What are class 3 drugs?

Answer 35

potassium channel blockers e.g. amiodarone and sotalol

Question 36

What is the mechanism of class 3 drugs?

Answer 36

they block repolarisation, prolonging the action potential and can have more than one mechanism of action.

They prolong the QT interval by blocking the repolarisation (or the K channels involved in this)

Question 37

When are class 3 drugs used?

Answer 37

in dysarrhythmias however they can slow and prolong the action potential to a point where you get drug induced QT syndrome

Question 38

What are class 4 drugs?

Answer 38

calcium channel blockers which affect the plateau phase of the action potentials e.g. verapamil and diltiazem.

Question 39

What is the mechanism of class 4 drugs?

Answer 39

These block the l type Ca channels during the plateau phase.
Drugs slow the induction of the sinoatrial and atrioventricular node. Blocking the Ca channels shortens the plateau phase.

Question 40

What are dihydropyrridine channels?

Answer 40

calcium channels ( l-type) which are mostly found in the vasculature.

Question 41

What are the unclassified drugs?

Answer 41

adenosine and digoxin.

Question 42

How does adenosine work?

Answer 42

Adenosine is produced endogenously and acts on an A1 receptor which linked to the KACh channel on the AV node.
It hyperpolarises conducting tissues and slows the rate of the pacemaker potential so it is used via IV to treat supraventricular tachycardia.

Question 43

What is digoxin and how does it work?

Answer 43

Digoxin is a cardiac glycoside. These increase vagal activity and inhibit the Na/K Pump. They bind to the extracellular aspect of the α subunit to slow AV conduction which can thus terminate supra ventricular tachycardia.

Question 44

How does glucagon increase myocardial contractility?

Answer 44

It increases cAMP synthesis.

It has been used in patients with acute cardiac dysfunction due to beta blocker overdose.

Question 45

Why do phosphodiesterase type III inhibitors increase myocardial contractility?

Answer 45

Phosphodiesterase is the enzyme responsible for degrading cAMP. Thus inhibiting its degradation increases cAMP levels and increases contractility. E.g. Amrinone, milrinone.

Question 46

What are the two main classes of angina drugs?

Answer 46

Organic nitrates
Calcium antagonists

These are vasodilators and either improve perfusion of the myocardium or reduce its metabolic demand.

Question 47

Why are organic nitrates used to treat angina?

Answer 47

They relax vasculature and some other smooth muscles and reduce central venous pressure which in return reduces the stroke volume (in health individuals). The reduced preload and after load of the heart results in reduced CO and redistribution of coronary flow towards ischaemic areas of the heart.

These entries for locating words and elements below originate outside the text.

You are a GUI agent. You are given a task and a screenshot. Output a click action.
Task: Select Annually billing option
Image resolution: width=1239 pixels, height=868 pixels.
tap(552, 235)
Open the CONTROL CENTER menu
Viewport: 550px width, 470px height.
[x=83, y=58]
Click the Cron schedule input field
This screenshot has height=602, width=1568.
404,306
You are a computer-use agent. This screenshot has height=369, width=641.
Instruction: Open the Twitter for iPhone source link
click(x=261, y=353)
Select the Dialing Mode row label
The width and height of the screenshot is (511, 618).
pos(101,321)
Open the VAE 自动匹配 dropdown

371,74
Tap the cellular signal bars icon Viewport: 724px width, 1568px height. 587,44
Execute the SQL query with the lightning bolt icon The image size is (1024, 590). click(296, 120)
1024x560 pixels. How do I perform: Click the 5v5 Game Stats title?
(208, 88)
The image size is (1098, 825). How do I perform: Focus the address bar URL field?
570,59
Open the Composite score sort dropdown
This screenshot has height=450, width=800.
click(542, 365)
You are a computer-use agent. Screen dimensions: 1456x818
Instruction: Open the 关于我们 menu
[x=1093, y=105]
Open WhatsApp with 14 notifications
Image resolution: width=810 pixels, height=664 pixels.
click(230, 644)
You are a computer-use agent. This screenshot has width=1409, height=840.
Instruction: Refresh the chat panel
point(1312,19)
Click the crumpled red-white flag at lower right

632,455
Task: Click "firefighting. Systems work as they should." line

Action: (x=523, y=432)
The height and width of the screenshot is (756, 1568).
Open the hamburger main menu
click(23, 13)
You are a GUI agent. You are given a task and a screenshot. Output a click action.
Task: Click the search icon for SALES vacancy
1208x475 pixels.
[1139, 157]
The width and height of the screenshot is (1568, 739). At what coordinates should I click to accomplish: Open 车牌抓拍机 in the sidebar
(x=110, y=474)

It also promotes relief of coronary spasm.

Question 48

What is the mechanism of action of Organic nitrates?

Answer 48

Organic nitrates such as glyceryl trinitrate, sodium natriprusside, isosorbide mononitrate etc. are metabolised in the body by nitrate synthase to release nitric oxide.
NO activates soluble guanylate Cyclase leading to a cascade of events in smooth muscle resulting in dephosphorylation of the MLCs, sequestering of intracellular calcium levels leading to smooth muscle relaxation.